ACTION ITEM
Return the line that has "Focus the Enter Roll Code field" and all lines below it through the last, exactly as they stand; omit pictures.

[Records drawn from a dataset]
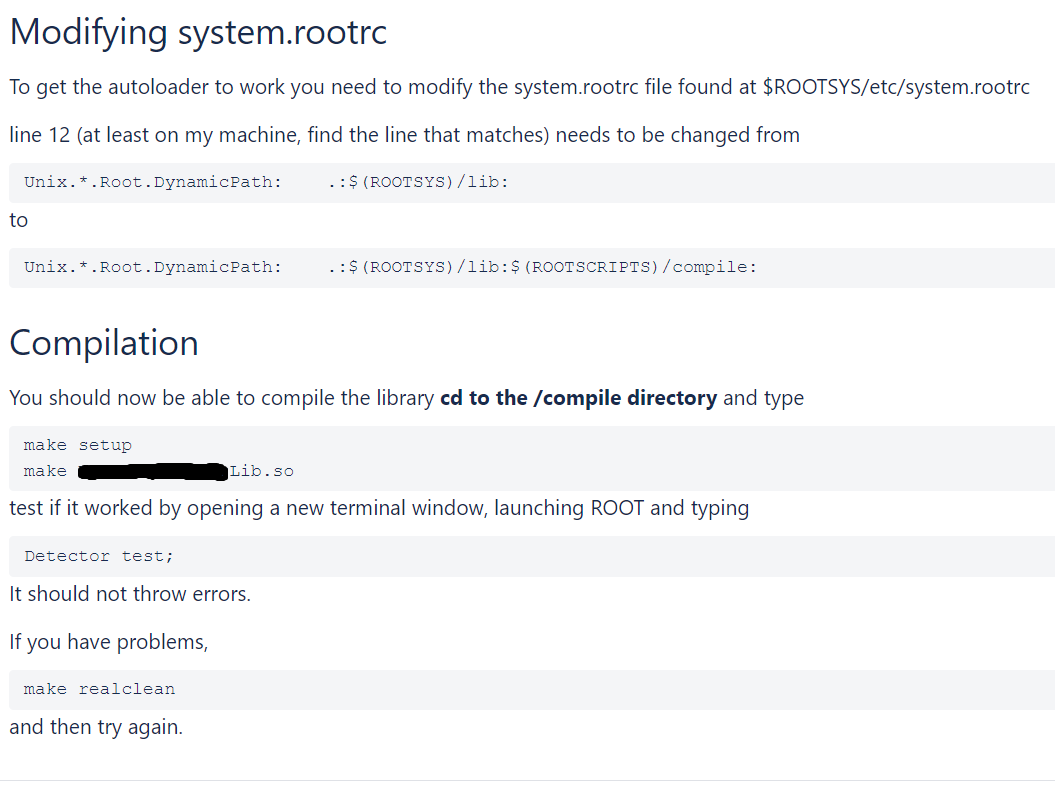Click the "Modifying system.rootrc" heading
The height and width of the screenshot is (786, 1055).
198,33
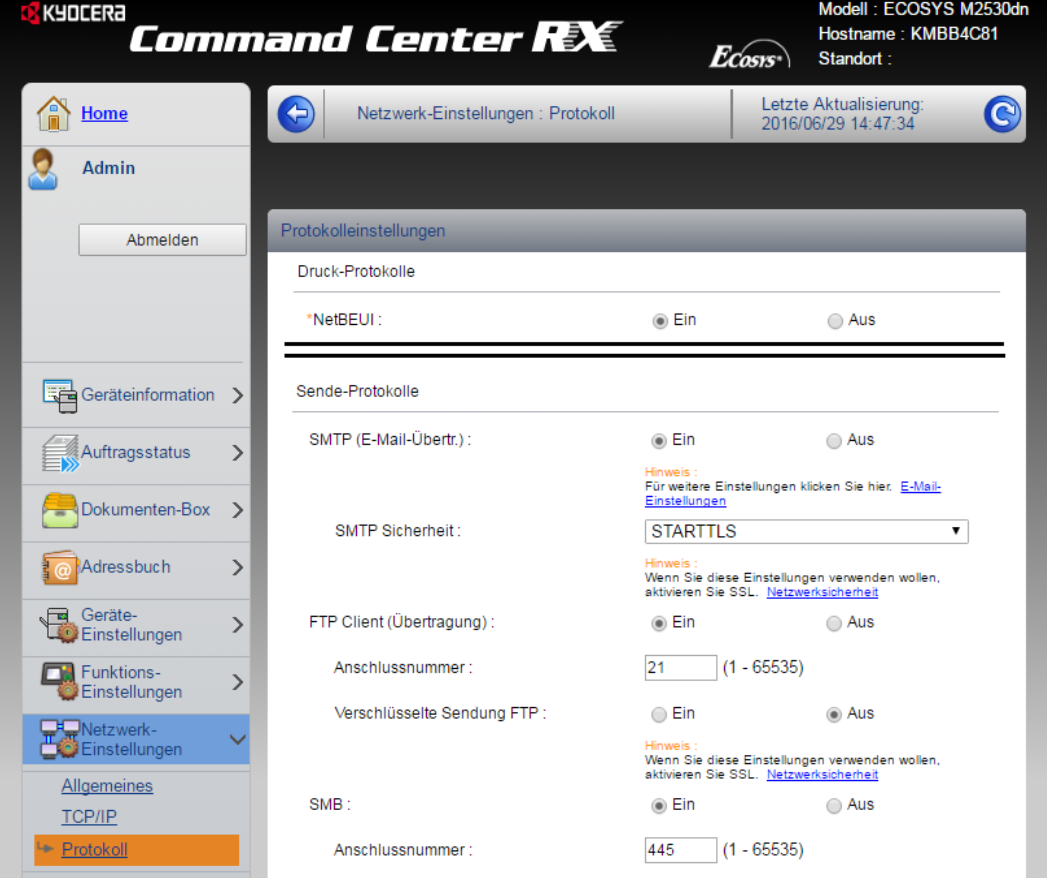Click the refresh icon beside last update

click(x=1002, y=115)
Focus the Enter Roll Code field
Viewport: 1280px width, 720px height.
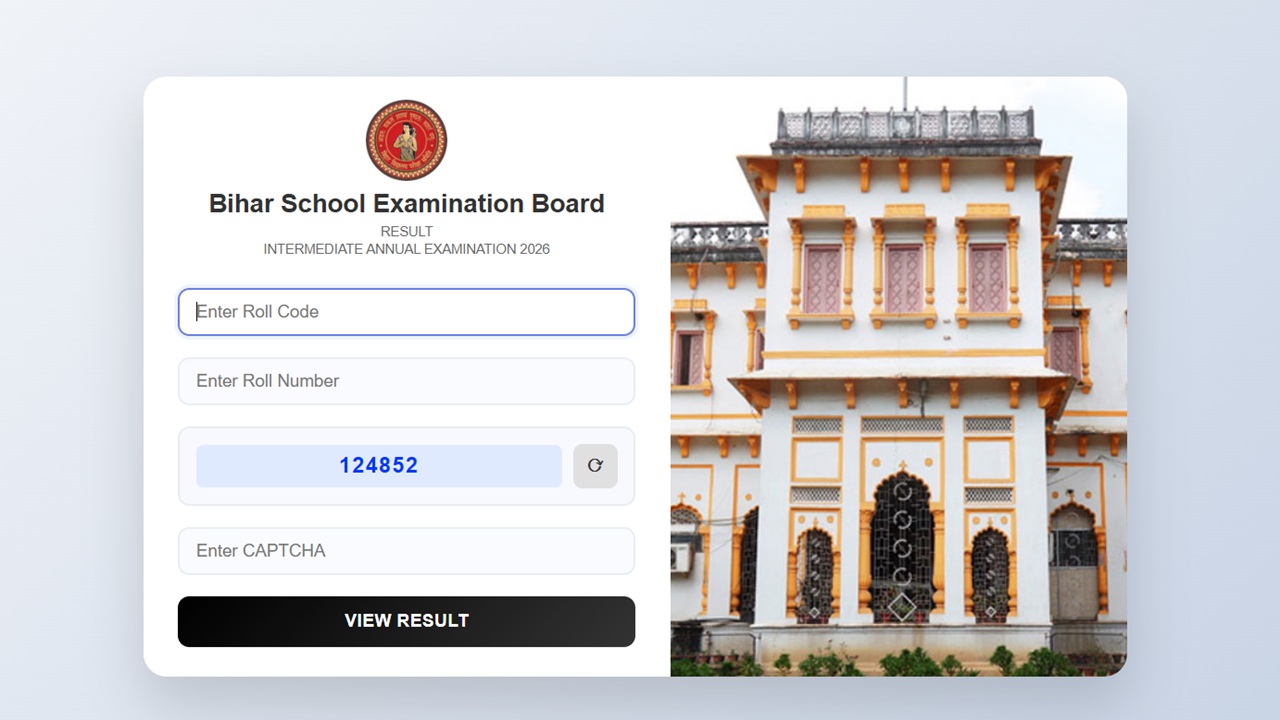[406, 312]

TASK RESPONSE
Focus the Enter Roll Code field
Viewport: 1280px width, 720px height.
[406, 312]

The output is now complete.